DATA RECORDS

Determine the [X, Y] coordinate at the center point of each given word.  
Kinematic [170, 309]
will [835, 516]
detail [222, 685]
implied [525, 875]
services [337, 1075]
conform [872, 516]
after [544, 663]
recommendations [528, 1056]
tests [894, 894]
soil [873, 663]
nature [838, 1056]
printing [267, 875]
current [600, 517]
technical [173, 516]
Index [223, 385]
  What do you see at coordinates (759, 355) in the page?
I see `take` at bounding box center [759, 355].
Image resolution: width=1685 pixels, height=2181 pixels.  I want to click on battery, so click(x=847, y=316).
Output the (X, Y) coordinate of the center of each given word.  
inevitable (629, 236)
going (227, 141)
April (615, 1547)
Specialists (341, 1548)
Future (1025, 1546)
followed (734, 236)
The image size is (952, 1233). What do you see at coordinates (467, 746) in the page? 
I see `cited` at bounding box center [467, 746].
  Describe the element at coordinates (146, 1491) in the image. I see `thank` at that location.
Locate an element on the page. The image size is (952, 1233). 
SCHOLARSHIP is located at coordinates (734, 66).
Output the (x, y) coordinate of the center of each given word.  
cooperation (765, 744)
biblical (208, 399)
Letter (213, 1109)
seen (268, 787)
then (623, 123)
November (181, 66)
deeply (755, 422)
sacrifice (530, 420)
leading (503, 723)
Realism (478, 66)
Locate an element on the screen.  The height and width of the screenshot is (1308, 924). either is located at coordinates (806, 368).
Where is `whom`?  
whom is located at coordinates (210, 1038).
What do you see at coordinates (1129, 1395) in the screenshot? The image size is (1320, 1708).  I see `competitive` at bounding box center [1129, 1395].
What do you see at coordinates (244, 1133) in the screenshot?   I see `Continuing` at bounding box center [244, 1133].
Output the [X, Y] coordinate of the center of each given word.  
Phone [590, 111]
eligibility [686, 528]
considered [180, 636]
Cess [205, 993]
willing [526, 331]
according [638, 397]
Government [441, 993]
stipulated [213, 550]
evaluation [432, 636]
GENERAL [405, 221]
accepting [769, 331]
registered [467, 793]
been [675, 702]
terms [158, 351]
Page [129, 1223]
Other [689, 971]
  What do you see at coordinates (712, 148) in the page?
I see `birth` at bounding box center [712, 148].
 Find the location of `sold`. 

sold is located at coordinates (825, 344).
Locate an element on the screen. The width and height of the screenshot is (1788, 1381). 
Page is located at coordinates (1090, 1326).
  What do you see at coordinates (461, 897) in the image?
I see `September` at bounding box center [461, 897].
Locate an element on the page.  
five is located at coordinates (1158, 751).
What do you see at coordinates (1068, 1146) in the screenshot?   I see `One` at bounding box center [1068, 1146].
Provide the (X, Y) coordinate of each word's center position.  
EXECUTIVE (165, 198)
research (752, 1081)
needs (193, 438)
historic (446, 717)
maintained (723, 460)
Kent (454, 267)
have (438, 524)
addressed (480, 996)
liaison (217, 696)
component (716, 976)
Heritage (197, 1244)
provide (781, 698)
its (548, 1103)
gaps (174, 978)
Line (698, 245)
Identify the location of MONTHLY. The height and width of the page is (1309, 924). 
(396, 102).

STATED EXERCISE
Copy the rows above exactly, beginning at the line that contains "The image size is (952, 1233). What" and stopping after the line that contains "five is located at coordinates (1158, 751).".

THE SOLUTION
The image size is (952, 1233). What do you see at coordinates (467, 746) in the page? 
I see `cited` at bounding box center [467, 746].
  Describe the element at coordinates (146, 1491) in the image. I see `thank` at that location.
Locate an element on the page. The image size is (952, 1233). 
SCHOLARSHIP is located at coordinates (734, 66).
Output the (x, y) coordinate of the center of each given word.  
cooperation (765, 744)
biblical (208, 399)
Letter (213, 1109)
seen (268, 787)
then (623, 123)
November (181, 66)
deeply (755, 422)
sacrifice (530, 420)
leading (503, 723)
Realism (478, 66)
Locate an element on the screen.  The height and width of the screenshot is (1308, 924). either is located at coordinates (806, 368).
Where is `whom`?  
whom is located at coordinates (210, 1038).
What do you see at coordinates (1129, 1395) in the screenshot? The image size is (1320, 1708).  I see `competitive` at bounding box center [1129, 1395].
What do you see at coordinates (244, 1133) in the screenshot?   I see `Continuing` at bounding box center [244, 1133].
Output the [X, Y] coordinate of the center of each given word.  
Phone [590, 111]
eligibility [686, 528]
considered [180, 636]
Cess [205, 993]
willing [526, 331]
according [638, 397]
Government [441, 993]
stipulated [213, 550]
evaluation [432, 636]
GENERAL [405, 221]
accepting [769, 331]
registered [467, 793]
been [675, 702]
terms [158, 351]
Page [129, 1223]
Other [689, 971]
  What do you see at coordinates (712, 148) in the page?
I see `birth` at bounding box center [712, 148].
 Find the location of `sold`. 

sold is located at coordinates (825, 344).
Locate an element on the screen. The width and height of the screenshot is (1788, 1381). 
Page is located at coordinates (1090, 1326).
  What do you see at coordinates (461, 897) in the image?
I see `September` at bounding box center [461, 897].
Locate an element on the page.  
five is located at coordinates (1158, 751).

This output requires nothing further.